:: Interface element records ::
* * *

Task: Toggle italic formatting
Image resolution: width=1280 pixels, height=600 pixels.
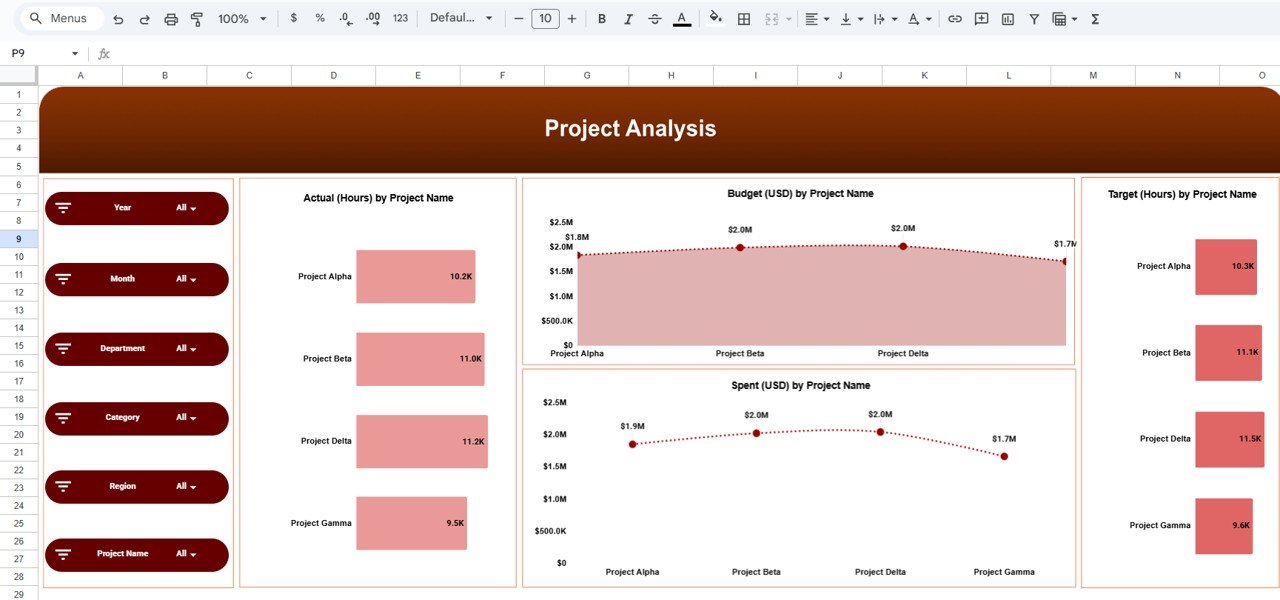Action: coord(628,18)
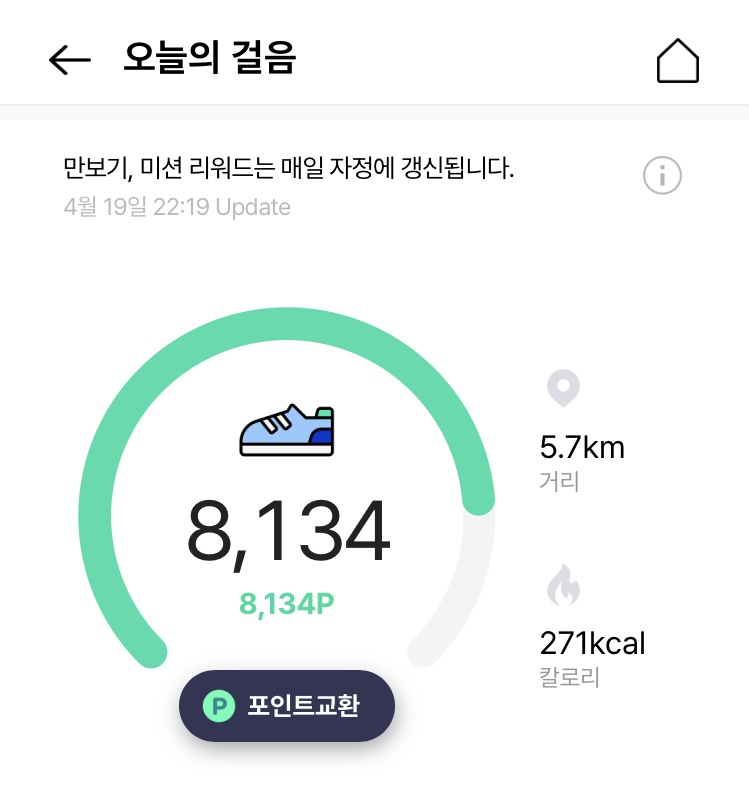This screenshot has width=749, height=786.
Task: Click the calorie flame icon
Action: click(563, 585)
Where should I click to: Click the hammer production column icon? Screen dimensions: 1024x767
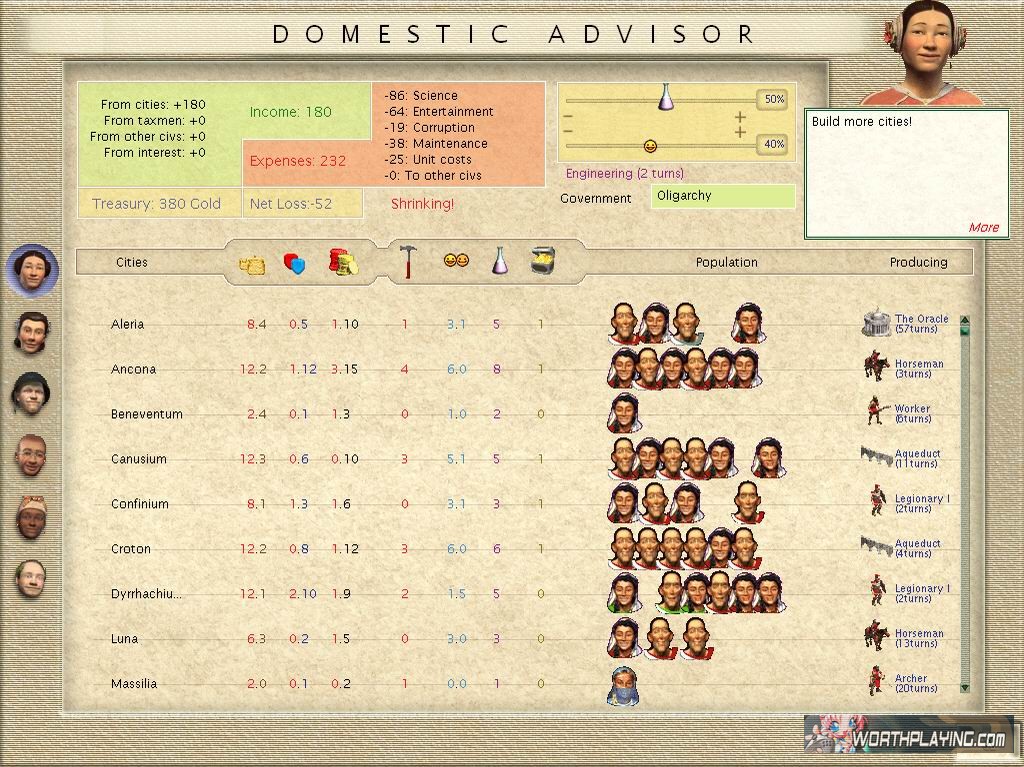(407, 263)
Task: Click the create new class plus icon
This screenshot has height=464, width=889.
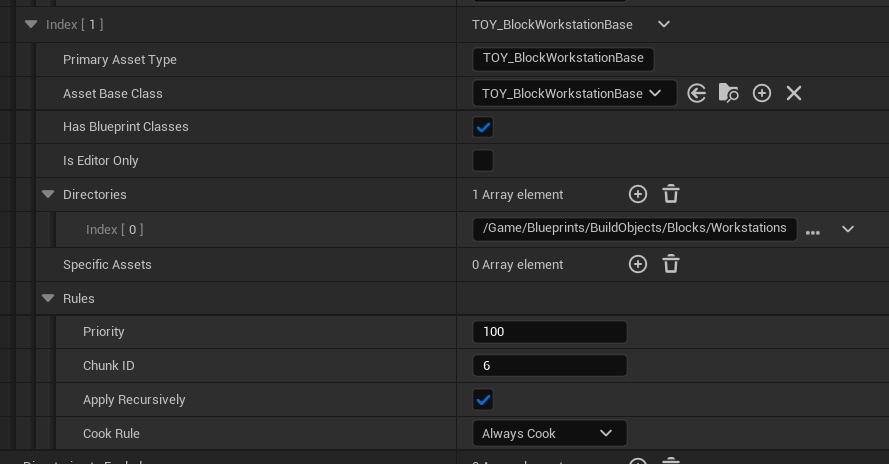Action: (x=762, y=93)
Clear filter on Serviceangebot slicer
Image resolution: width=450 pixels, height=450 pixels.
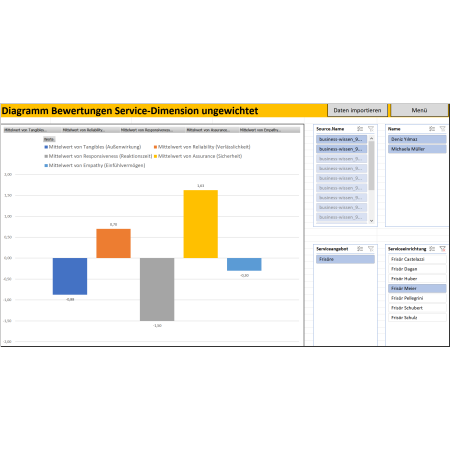[371, 249]
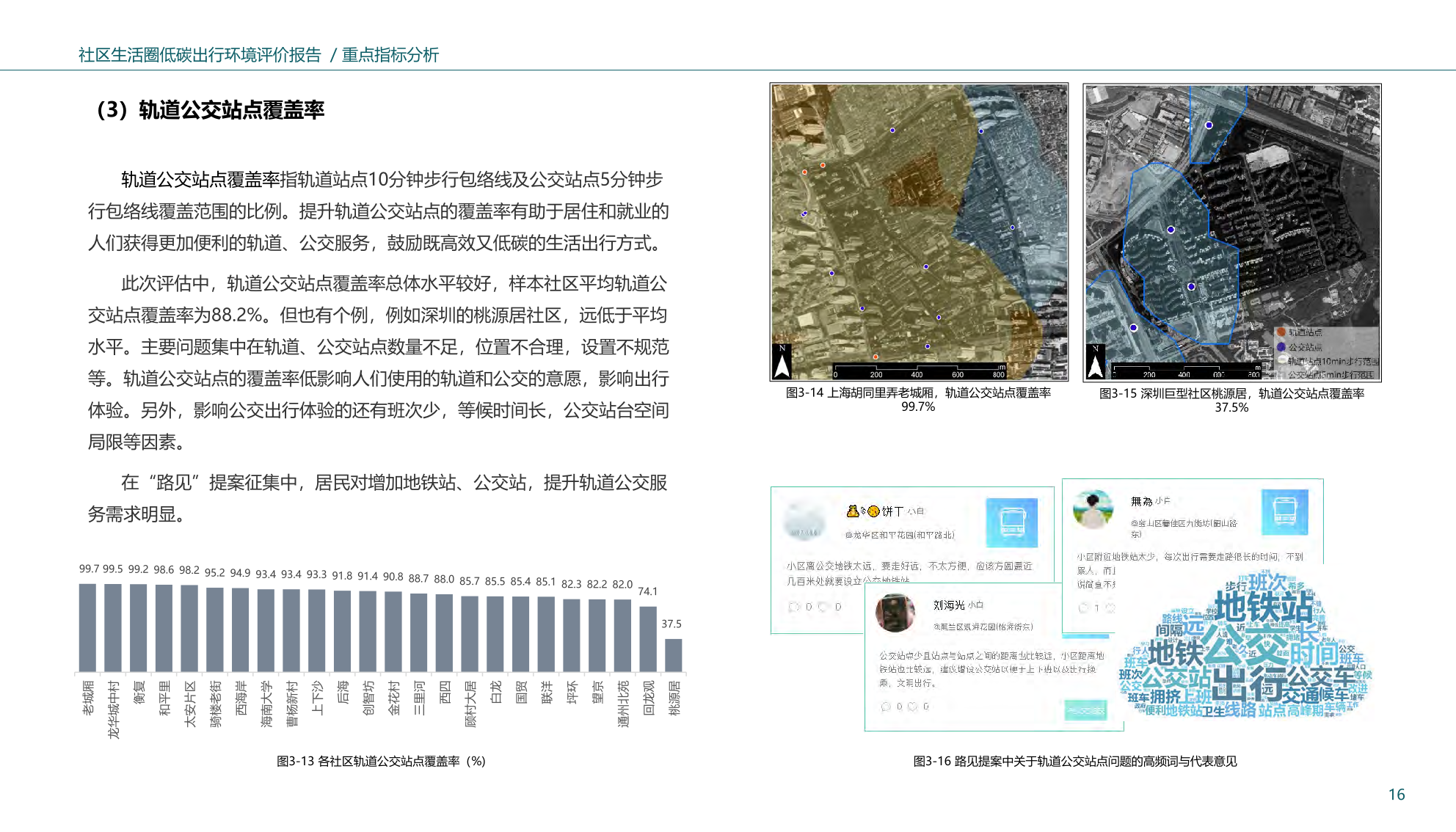Click the north arrow on the Shenzhen map
This screenshot has height=832, width=1456.
(1095, 362)
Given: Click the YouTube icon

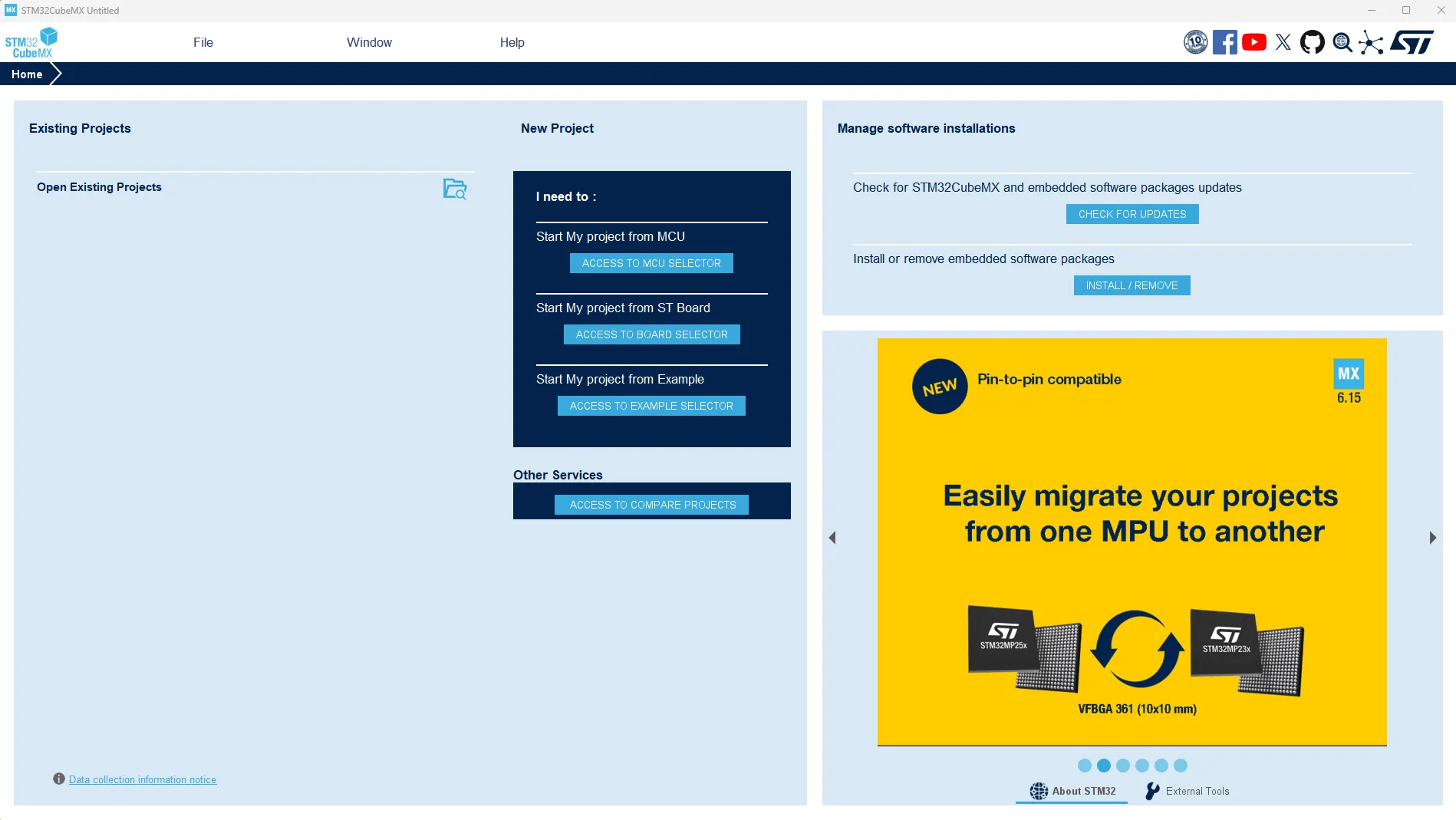Looking at the screenshot, I should coord(1254,42).

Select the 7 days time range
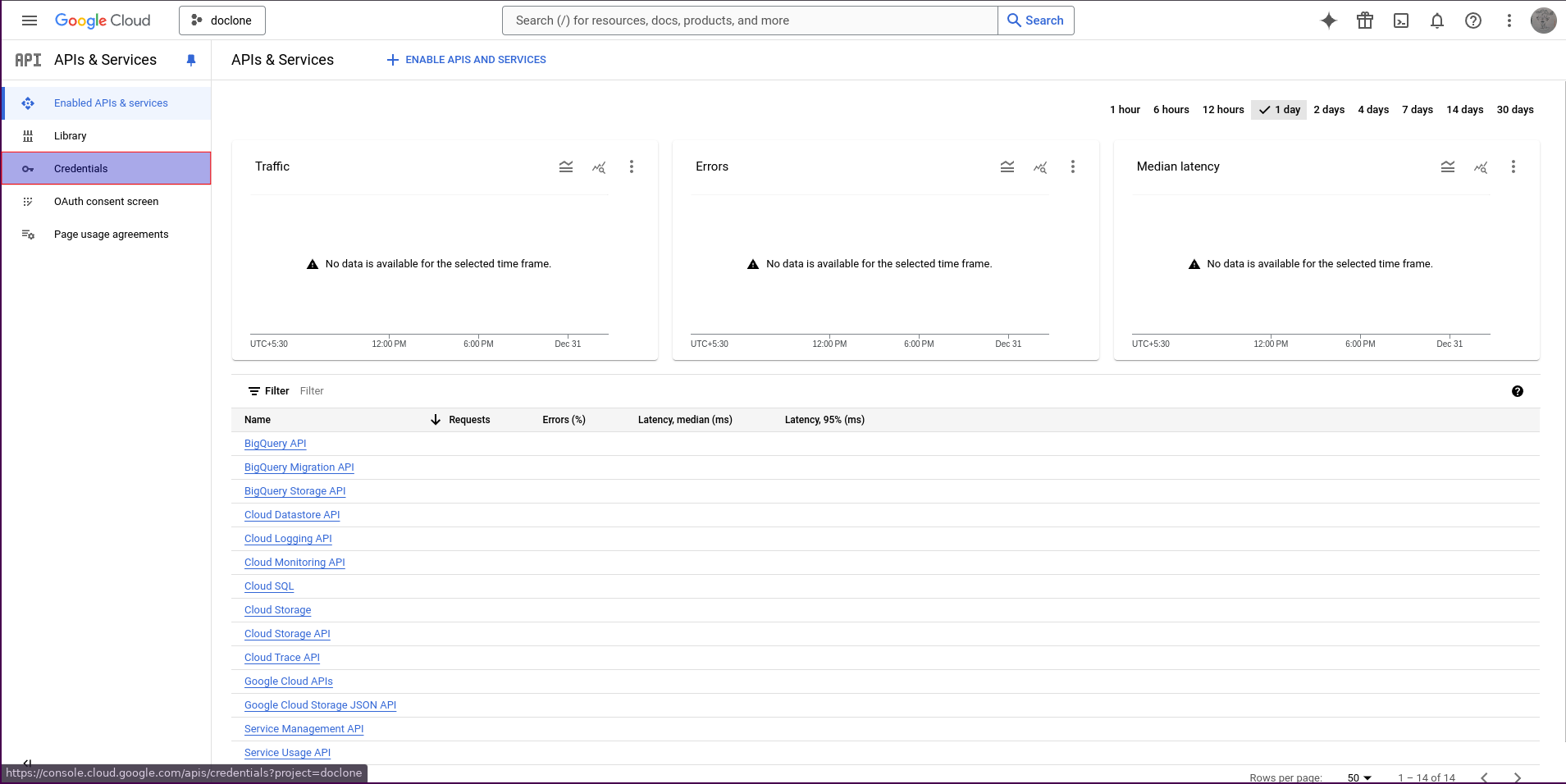tap(1417, 110)
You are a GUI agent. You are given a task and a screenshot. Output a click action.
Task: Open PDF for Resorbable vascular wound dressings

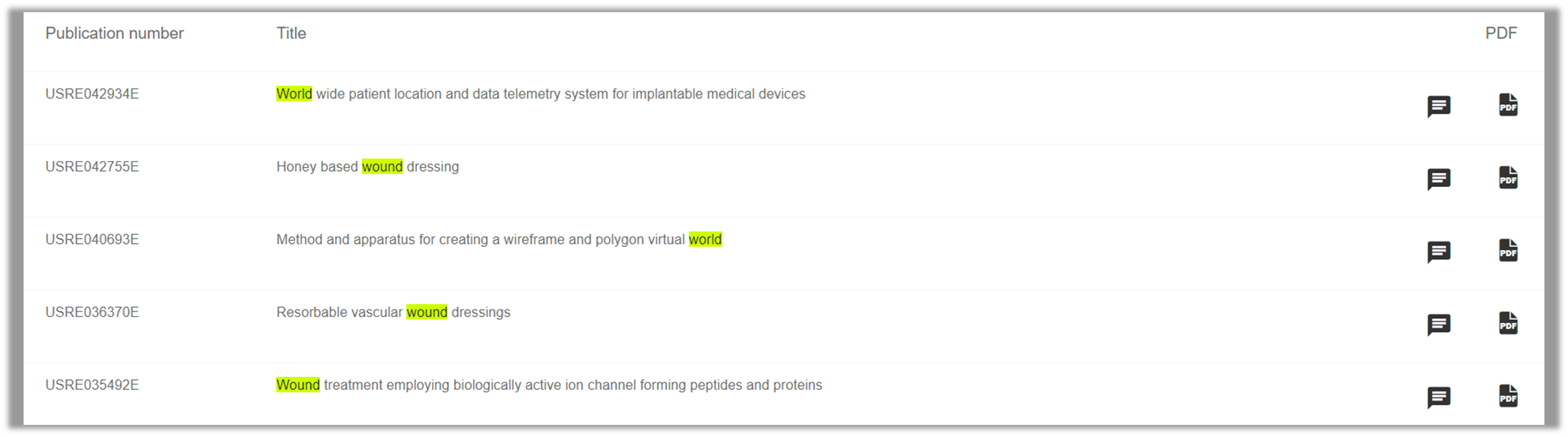[x=1507, y=324]
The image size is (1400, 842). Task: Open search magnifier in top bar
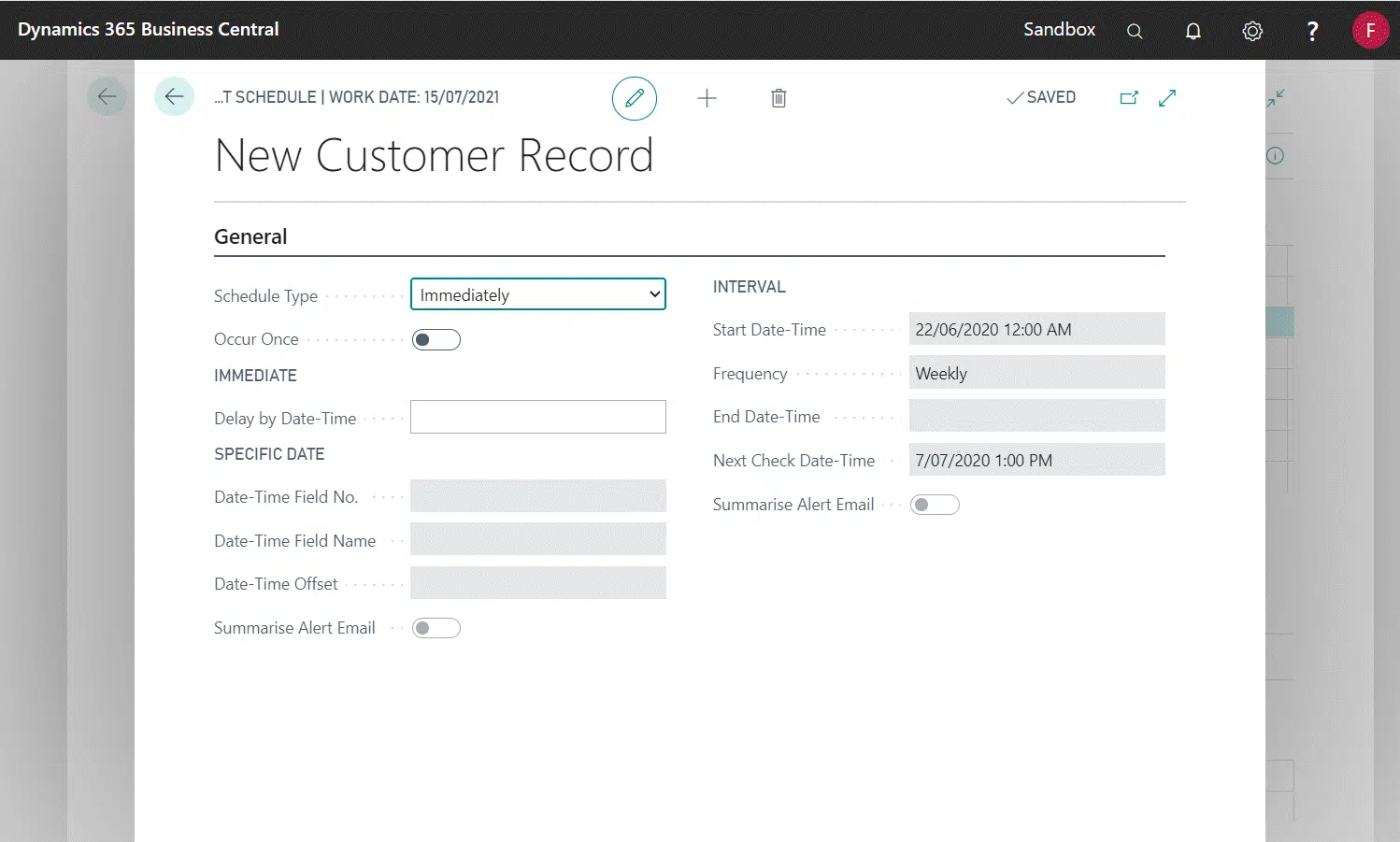(x=1135, y=31)
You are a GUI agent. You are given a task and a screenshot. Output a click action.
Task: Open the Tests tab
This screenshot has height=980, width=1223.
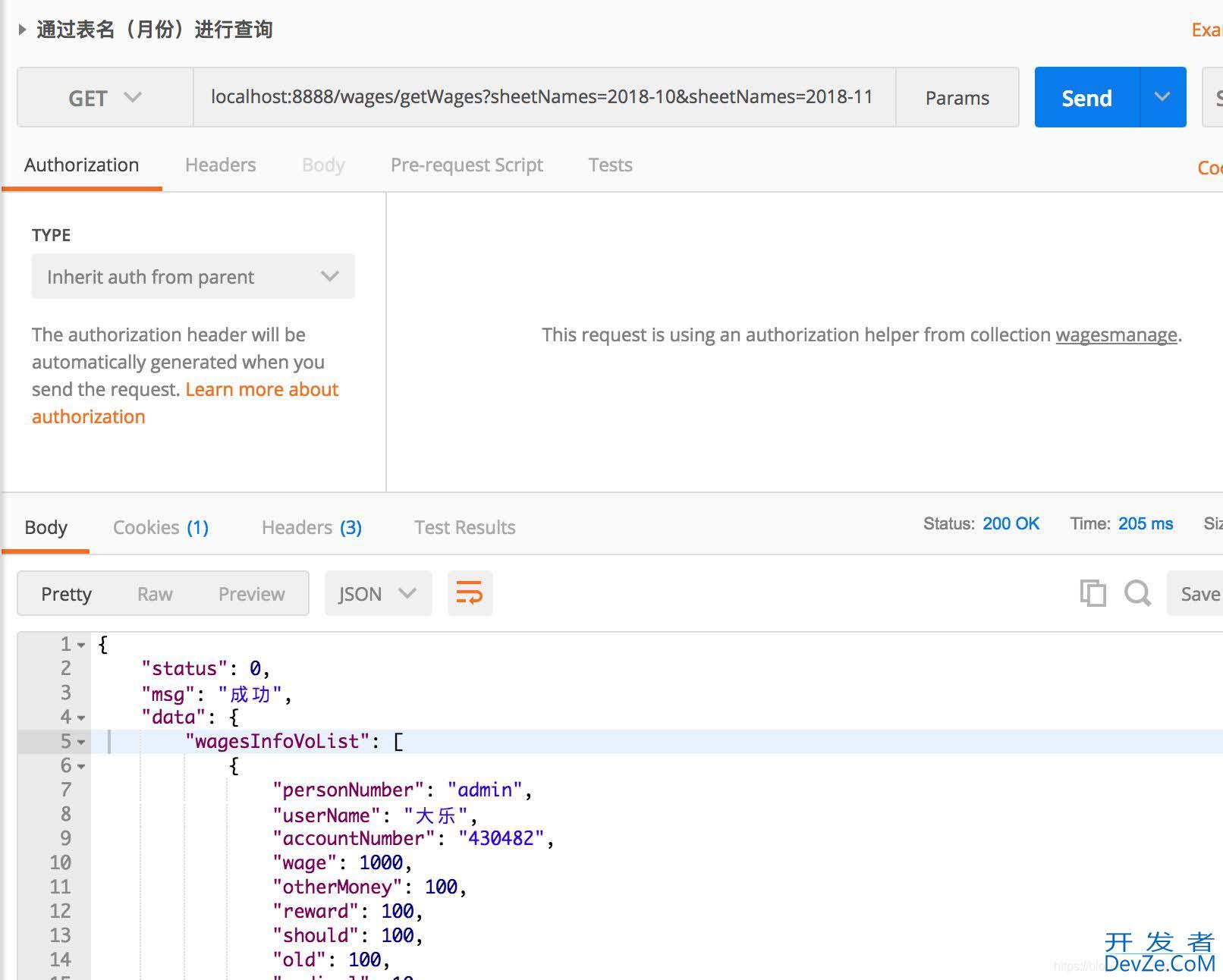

* * *

Put every line of the records above into a two-column Markdown table headed Row and Line, numbering the rows and skipping blank lines. Leave the pictures out.

:: Correct response ::
| Row | Line |
|---|---|
| 1 | Task: Toggle italic formatting |
| 2 | Image resolution: width=1280 pixels, height=600 pixels. |
| 3 | Action: coord(628,18) |
| 4 | This screenshot has width=749, height=786. |
| 5 | Task: Click the calorie flame icon |
| 6 | Action: click(563, 585) |
| 7 | Where should I click to: Click the hammer production column icon? Screen dimensions: 1024x767 |
| 8 | (407, 263) |
| 9 | Task: Click the create new class plus icon |
| 10 | This screenshot has height=464, width=889. |
| 11 | Action: (x=762, y=93) |
| 12 | Clear filter on Serviceangebot slicer |
| 13 | Image resolution: width=450 pixels, height=450 pixels. |
| 14 | [371, 249] |
| 15 | Click the north arrow on the Shenzhen map |
| 16 | This screenshot has height=832, width=1456. |
| 17 | (1095, 362) |
| 18 | Given: Click the YouTube icon |
| 19 | Looking at the screenshot, I should coord(1254,42). |
| 20 | Select the 7 days time range |
| 21 | tap(1417, 110) |
| 22 | You are a GUI agent. You are given a task and a screenshot. Output a click action. |
| 23 | Task: Open PDF for Resorbable vascular wound dressings |
| 24 | [x=1507, y=324] |
| 25 | The image size is (1400, 842). Task: Open search magnifier in top bar |
| 26 | (x=1135, y=31) |
| 27 | You are a GUI agent. You are given a task and a screenshot. Output a click action. |
| 28 | Task: Open the Tests tab |
| 29 | This screenshot has height=980, width=1223. |